In December 2021, we sold an additional 35% equity interest from our then remaining 55% equity interest in our Boston life science property joint venture to another third party institutional investor for $373,847, which includes certain costs associated with the formation of this joint venture. Effective as of the date of the sale, we deconsolidated this joint venture and we now account for this joint venture using the equity method of accounting under the fair value option. Prior to the deconsolidation of the net assets of this joint venture, the joint venture investor's interest in this consolidated entity was reflected as noncontrolling interest in our consolidated financial statements. After giving effect to the sale, we continue to own a 20% equity interest in this joint venture. Our investment amount was based on a property valuation of $1,700,000, less $620,000 of existing mortgage debts on the property that this joint venture assumed. See Note 5 for more information regarding the use of the equity method for this joint venture.
In January 2022, we entered into a joint venture with two unrelated third party institutional investors for 10 medical office and life science properties we owned, or our 10 medical office and life science properties joint venture, for aggregate proceeds, before closing costs and other adjustments, of approximately $653,300. We deconsolidated the net assets of these properties and recognized a net gain on sale of $327,542 related to this transaction, which is included in gain on sale of properties in our consolidated statements of comprehensive income (loss).
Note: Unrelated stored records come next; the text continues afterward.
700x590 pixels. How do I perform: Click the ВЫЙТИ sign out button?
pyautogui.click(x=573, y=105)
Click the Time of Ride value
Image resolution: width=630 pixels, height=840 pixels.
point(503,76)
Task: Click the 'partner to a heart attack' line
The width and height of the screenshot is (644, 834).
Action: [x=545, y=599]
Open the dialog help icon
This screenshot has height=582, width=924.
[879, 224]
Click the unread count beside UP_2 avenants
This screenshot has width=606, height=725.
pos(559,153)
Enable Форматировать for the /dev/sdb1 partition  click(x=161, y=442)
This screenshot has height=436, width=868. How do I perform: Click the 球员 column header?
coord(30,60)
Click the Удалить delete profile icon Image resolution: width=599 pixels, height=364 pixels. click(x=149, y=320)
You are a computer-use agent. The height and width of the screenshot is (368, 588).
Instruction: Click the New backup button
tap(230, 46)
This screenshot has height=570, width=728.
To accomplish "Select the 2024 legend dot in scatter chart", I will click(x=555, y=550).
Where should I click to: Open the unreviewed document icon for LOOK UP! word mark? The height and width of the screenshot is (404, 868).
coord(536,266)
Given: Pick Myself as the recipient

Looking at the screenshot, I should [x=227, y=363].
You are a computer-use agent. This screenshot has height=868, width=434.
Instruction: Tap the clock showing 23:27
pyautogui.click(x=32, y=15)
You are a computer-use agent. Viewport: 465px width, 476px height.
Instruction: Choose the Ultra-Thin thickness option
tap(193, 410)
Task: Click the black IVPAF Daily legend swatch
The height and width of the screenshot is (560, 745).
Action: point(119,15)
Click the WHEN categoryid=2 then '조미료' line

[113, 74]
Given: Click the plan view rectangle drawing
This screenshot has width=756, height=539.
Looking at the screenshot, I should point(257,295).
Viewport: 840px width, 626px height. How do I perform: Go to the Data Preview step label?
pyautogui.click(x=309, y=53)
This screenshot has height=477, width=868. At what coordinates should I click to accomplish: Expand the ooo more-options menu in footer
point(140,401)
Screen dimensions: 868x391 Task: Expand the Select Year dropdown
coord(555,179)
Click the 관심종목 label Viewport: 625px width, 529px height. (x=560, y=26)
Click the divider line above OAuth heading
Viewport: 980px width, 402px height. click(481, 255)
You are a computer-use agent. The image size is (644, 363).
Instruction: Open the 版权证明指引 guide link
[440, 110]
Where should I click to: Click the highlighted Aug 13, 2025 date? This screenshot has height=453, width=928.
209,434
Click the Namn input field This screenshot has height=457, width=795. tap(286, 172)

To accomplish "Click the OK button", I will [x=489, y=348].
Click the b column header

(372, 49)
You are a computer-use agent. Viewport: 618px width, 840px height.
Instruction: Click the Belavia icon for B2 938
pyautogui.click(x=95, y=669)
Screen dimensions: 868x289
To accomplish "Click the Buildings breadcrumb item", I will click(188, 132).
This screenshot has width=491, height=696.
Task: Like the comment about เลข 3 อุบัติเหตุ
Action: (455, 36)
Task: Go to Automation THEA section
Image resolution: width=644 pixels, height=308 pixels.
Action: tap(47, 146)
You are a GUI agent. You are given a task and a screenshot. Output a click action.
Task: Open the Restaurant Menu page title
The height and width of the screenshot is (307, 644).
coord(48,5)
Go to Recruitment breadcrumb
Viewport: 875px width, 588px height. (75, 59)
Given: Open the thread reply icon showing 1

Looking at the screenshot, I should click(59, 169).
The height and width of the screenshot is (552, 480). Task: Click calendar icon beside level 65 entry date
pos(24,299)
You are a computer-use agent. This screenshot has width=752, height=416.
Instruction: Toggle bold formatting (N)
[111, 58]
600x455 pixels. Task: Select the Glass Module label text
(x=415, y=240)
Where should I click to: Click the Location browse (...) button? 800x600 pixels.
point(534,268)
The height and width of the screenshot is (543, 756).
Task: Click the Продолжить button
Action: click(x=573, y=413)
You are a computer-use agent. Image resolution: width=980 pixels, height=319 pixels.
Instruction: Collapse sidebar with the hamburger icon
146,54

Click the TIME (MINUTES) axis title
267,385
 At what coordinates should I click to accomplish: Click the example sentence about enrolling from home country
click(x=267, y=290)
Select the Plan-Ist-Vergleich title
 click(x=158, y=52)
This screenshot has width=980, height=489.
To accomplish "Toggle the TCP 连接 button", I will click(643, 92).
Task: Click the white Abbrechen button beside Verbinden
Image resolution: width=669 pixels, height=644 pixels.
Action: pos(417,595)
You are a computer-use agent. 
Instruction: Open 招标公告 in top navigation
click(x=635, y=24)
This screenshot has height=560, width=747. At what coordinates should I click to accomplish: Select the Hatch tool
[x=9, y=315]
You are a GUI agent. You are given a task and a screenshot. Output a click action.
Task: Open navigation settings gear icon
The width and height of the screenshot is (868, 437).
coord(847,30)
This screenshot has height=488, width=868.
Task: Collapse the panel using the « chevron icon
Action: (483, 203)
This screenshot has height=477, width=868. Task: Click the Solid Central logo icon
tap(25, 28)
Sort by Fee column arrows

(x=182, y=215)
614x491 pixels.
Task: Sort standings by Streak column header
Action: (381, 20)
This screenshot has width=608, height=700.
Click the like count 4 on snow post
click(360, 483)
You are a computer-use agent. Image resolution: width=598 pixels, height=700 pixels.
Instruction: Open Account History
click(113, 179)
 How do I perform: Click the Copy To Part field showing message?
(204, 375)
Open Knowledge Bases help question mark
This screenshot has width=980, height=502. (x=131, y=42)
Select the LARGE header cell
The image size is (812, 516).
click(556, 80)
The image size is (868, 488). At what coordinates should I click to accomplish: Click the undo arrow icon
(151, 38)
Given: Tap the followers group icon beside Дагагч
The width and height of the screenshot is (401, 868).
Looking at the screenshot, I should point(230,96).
The investors acquired a 41% and 39% equity interest in the joint venture and we retained a 20% equity interest in the joint venture. Effective as of the date of the sale, we deconsolidated these properties and we now account for this joint venture using the equity method of accounting under the fair value option. The investment amounts are based upon a property valuation of approximately $702,500, less approximately $456,600 of secured debt on the properties incurred by this joint venture. See Note 5 for more information regarding the use of the equity method for this joint venture.
Acquisitions and Dispositions:
We did not acquire or dispose of any properties during the three months ended March 31, 2022.
Impairment:
We regularly evaluate our assets for indicators of impairment. Impairment indicators may include declining tenant or resident occupancy, weak or declining profitability from the property, decreasing tenant cash flows or liquidity, our decision to dispose of an asset before the end of its estimated useful life, and legislative, market or industry changes that could permanently reduce the value of an asset. If indicators of impairment are present, we evaluate the carrying value of the affected assets by comparing it to the expected future cash flows to be generated from those assets. The future cash flows are subjective and are based in part on assumptions regarding hold periods, market rents and terminal capitalization rates. If the sum of these expected future cash flows is less than the carrying value, we reduce the net carrying value of the asset to its estimated fair value.